DifT was done using normalized quantitative anisotropy (NQA) with DSI Studio. The quantitative analysis involved obtaining mean NQA and fractional anisotropy (FA) values for the disrupted pathways tracing the corticospinal tract (CST), and white fiber network changes over time.
We described the baseline tractography, DifT, and white matter network changes from two patients who underwent resection of an oligodendroglioma (Case 1) and an IDH mutant astrocytoma, grade 4 (Case 2). Case 1. There was a slight decrease in the diffusion signal of the compromised CST in the immediate postop. The NQA and FA values increased at the 1-year follow-up (0.18 vs. 0.32 and 0.35 vs. 0.44, respectively). Case 2. There was an important decrease in the immediate postop, followed by an increase in the follow-up. In the 1-year follow-up, the patient presented with radiation necrosis and tumor recurrence, increasing NQA from 0.18 in the preop to 0.29. Fiber network analysis: whole-brain connectome comparison demonstrated no significant changes in the immediate postop. However, in the 1-year follow up there was a notorious reorganization of the fibers in both cases, showing the decreased density of connections.

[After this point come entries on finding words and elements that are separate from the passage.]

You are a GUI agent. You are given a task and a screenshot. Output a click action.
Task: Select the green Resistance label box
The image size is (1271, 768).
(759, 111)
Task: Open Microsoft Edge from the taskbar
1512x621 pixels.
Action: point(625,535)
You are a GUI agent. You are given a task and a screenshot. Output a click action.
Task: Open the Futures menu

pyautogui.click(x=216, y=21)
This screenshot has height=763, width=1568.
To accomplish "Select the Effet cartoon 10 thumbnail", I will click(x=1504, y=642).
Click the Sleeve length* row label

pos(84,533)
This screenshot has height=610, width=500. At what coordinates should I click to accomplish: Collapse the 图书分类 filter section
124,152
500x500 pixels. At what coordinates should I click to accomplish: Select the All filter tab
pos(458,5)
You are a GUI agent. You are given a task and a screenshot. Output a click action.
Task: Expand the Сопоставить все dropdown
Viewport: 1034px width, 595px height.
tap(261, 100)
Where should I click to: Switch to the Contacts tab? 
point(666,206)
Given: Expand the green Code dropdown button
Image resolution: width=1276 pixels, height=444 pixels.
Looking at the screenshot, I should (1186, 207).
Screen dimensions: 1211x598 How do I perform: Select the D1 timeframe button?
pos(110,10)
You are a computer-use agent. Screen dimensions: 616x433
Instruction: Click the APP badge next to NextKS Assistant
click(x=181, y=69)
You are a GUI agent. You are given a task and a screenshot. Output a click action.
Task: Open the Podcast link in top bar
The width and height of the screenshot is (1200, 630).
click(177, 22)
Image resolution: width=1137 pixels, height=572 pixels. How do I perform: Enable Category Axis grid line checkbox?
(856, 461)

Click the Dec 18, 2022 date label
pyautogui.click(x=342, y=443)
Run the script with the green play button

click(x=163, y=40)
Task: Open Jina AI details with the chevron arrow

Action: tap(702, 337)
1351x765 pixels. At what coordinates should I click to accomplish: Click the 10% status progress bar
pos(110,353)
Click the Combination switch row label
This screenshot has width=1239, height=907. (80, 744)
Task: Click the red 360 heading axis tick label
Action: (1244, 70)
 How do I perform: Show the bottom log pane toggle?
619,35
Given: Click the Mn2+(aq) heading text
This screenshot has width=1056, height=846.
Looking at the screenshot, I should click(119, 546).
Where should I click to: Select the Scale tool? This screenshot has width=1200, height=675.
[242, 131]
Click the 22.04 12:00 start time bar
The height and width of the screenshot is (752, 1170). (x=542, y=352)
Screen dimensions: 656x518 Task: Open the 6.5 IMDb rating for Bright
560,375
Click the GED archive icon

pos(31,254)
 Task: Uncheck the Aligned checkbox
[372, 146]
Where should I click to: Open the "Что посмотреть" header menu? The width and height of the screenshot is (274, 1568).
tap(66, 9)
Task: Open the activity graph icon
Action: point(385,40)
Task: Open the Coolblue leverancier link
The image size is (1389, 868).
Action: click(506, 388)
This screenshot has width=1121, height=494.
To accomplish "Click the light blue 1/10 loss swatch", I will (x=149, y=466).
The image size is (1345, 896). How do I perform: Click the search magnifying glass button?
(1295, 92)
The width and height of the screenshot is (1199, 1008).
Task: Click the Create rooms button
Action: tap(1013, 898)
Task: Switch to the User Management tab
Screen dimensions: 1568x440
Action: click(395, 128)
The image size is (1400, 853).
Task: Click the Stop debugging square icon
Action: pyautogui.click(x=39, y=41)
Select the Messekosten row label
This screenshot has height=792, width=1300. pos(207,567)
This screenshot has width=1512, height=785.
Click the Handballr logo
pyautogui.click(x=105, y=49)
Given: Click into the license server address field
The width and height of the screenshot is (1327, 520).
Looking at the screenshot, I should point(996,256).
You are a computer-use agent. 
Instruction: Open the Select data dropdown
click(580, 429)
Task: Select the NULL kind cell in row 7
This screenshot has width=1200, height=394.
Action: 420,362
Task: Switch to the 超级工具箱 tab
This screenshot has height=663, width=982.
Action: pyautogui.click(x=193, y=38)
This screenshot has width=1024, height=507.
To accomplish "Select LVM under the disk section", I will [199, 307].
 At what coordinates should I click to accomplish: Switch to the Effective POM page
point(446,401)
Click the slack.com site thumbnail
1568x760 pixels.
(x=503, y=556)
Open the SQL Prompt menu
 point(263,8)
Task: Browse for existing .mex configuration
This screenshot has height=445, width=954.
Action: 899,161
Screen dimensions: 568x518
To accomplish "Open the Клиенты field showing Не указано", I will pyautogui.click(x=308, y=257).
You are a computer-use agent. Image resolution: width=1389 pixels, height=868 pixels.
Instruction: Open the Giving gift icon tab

Connectome studies and DifT constitute new potential tools to predict early reorganization changes in a patient’s networks, showing the brain plasticity capacity, and helping to establish timelines for the progression of the tumor and treatment-induced changes.
•Differential NQA and FA values are subjective measurements of the preservation of function postoperatively.•Our study sheds light on how the connectome undergoes sequential reorganization in an evolving manner, varying on a case-by-case basis.•The reorganization of the fibers and changes in the values may not necessarily correlate with clinical outcomes, particularly in high-grade gliomas.•DfT directly reflects brain plasticity; however, functionality prediction requires more sophisticated methods, such as predictability models.